2015
05-23

# Find Black Hand

I like playing game with my friends, although sometimes look pretty naive. Today I invent a new game called find black hand. The game is not about catching bad people but playing on a string.
Now I generate a string S and several short ones s[i], and I define three kinds of operations.
1. Delete: remove the ith character.
2. Insert: in any position, insert a character if you like.
3. Change: change the ith character into another character if you like.
For each short string s[i], we define a function f(i). After several operations on S, we can find a substring of S which is the same to s[i]. And f(i) is the minimal number of operations to achieve. It looks so native that I think every one of you can solve f(i) perfectly. So I join the string S from end to end, and f(i) changes nothing. So the string "bb" is also a substring of string "baaab".
The "black hand" is the short string s[i] whose f(i) is minimal. Now it’s your time to find the black hand.

There are multiple test cases.
The first line contains a non-empty string S whose length is not more than 100,000.
The next line contains an integer N (1 <= N <= 10) indicating the number of the short string.
Each of the next N lines contains a short non-empty string whose length is not more than 10.
All strings in the input would not have blank and all characters are lower case.

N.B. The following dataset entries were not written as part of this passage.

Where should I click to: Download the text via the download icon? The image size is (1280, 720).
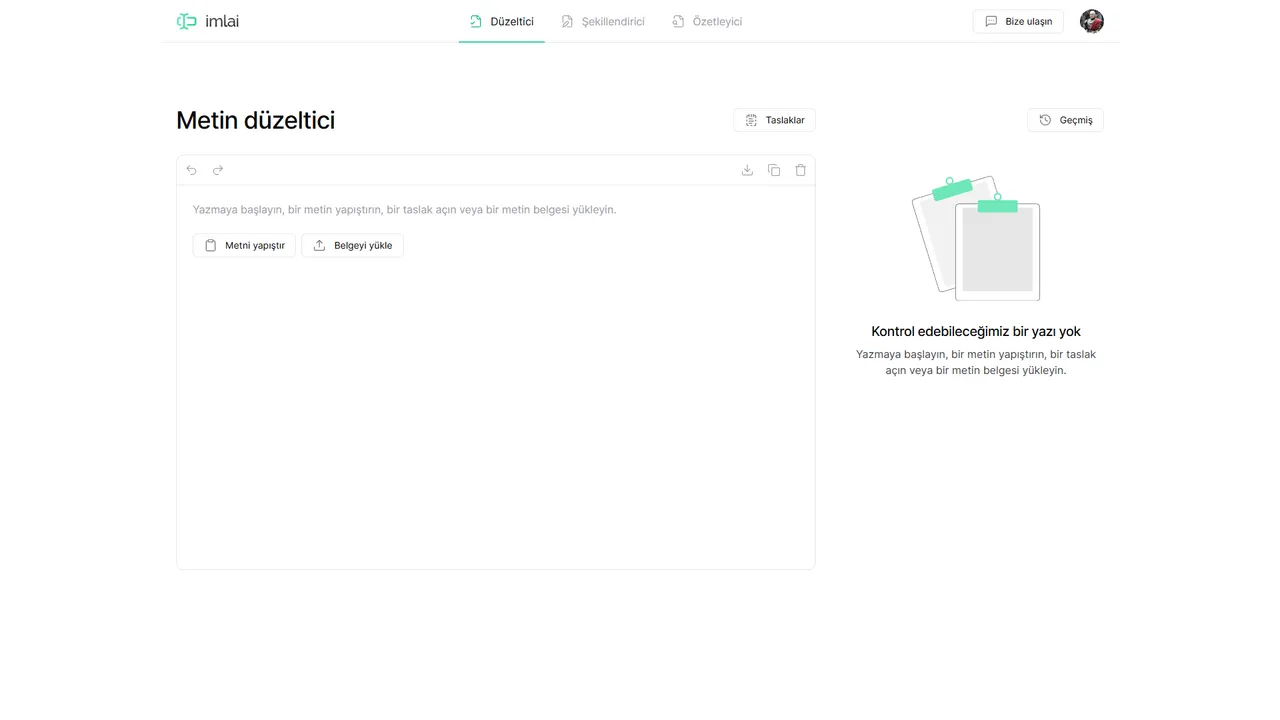point(747,170)
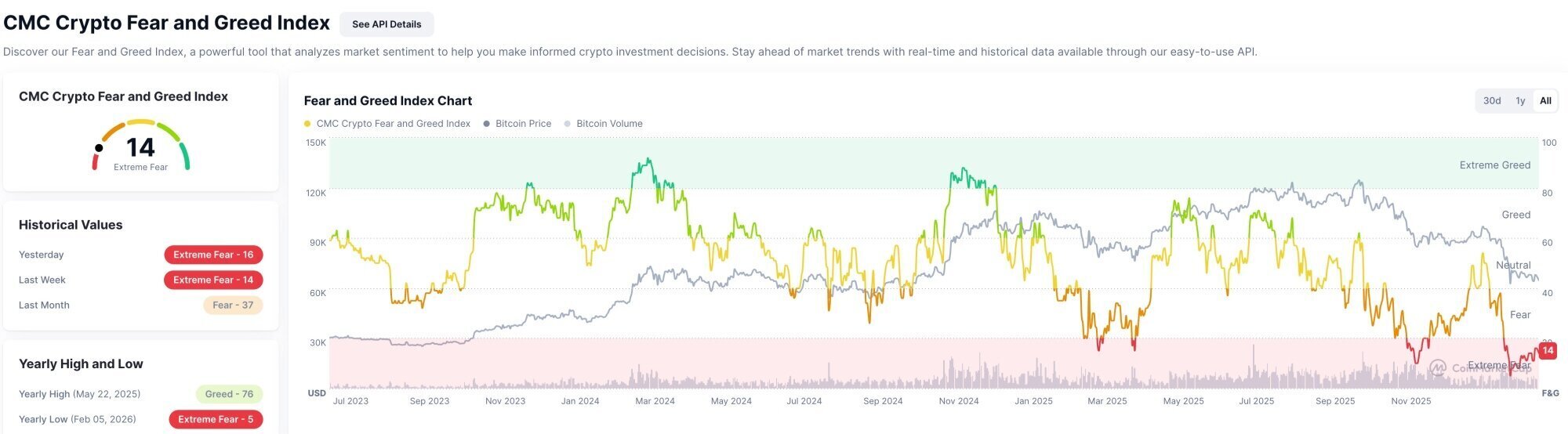Click the Extreme Greed zone label
This screenshot has height=434, width=1568.
(x=1494, y=165)
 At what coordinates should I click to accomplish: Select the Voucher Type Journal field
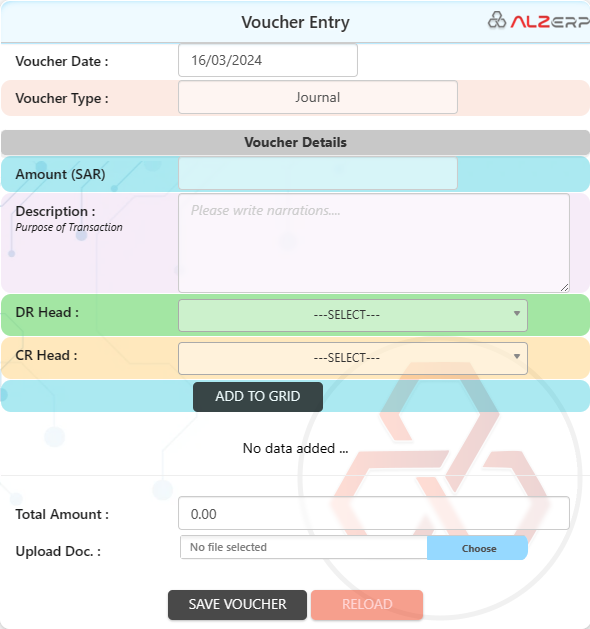(x=318, y=97)
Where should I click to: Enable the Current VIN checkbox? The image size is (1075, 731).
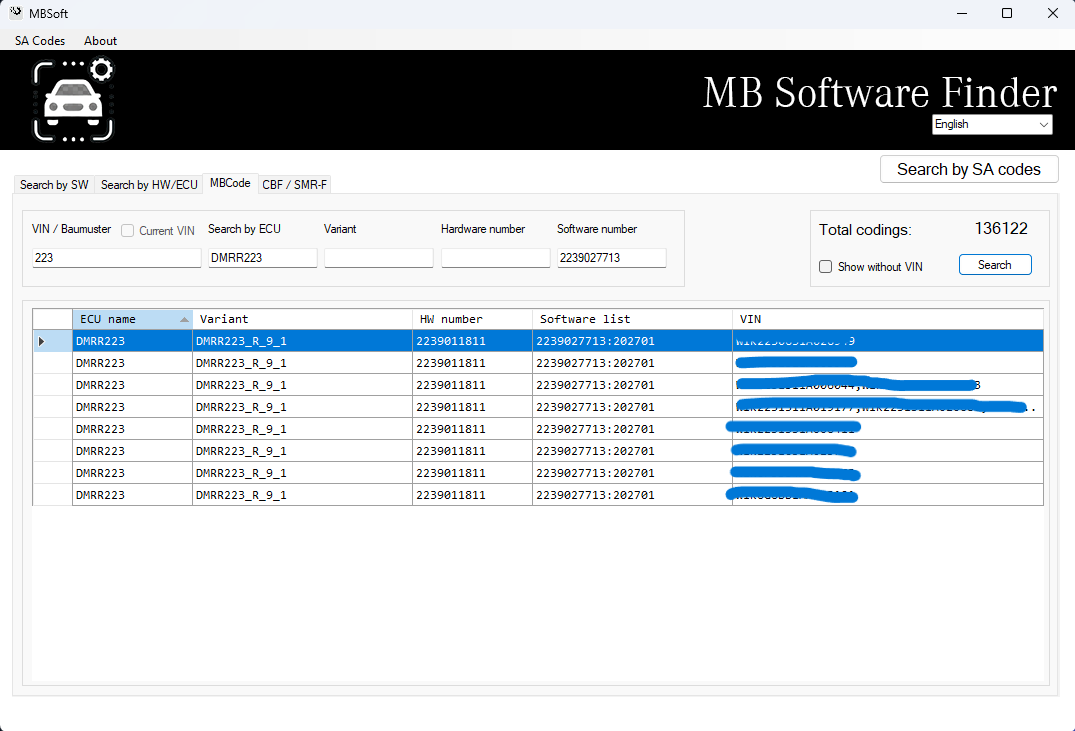point(127,230)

There are multiple test cases.
The first line contains a non-empty string S whose length is not more than 100,000.
The next line contains an integer N (1 <= N <= 10) indicating the number of the short string.
Each of the next N lines contains a short non-empty string whose length is not more than 10.
All strings in the input would not have blank and all characters are lower case.

aaabbbb
2
alice
bob

bob 1

#include <iostream>
#include <cstdio>
#include <algorithm>
#include <cstring>
#include <cmath>
#include <vector>
#define to first
#define val second
#define rep(i,n) for(int i=0;i<(int)n;i++)
#define rep1(i,x,y) for(int i=x;i<=(int)y;i++)
using namespace std;
typedef long long ll;
typedef pair<int,int> pii;
typedef long long LL;
const int N = 1e5+100;
const int inf = 0x3f3f3f3f;

int d[12][N]={0};
int dp(char *s1,char *s2,int l1,int l2){
int  tmp=inf;
for(int i=1;i<=l1;i++){
d[i][0]=i;
for(int j=1;j<=l2;j++){
d[i][j]=min(d[i-1][j-1]+(s1[i-1]!=s2[j-1]),min(d[i-1][j],d[i][j-1])+1);
if(i==l1)  tmp=min(tmp,d[i][j]);
}
}
return tmp;
}
char src[15][15],str[N*2];
int main()
{
while(scanf("%s",str)==1){
int Q; scanf("%d",&Q);
int ans = inf,po = 1;
int l1 = strlen(str);
for(int i=l1,j=0;j<15;i++,j++) str[i]=str[j];

for(int i=1;i<=Q;i++){
scanf("%s",src[i]);
int l2 = strlen(src[i]);
int te = inf;
if(l1 < l2){
for(int j=0;j<l1;j++){
te = min(te,dp(src[i],str+j,l2,l1));
}
}
else {
te = min(te, dp(src[i],str,l2,l1+min(20,l1)));
}
if(te < ans || (te==ans && strcmp(src[po],src[i])>0)){
ans = te; po = i;
}
}
printf("%s %d\n",src[po],ans);
}
return 0;
}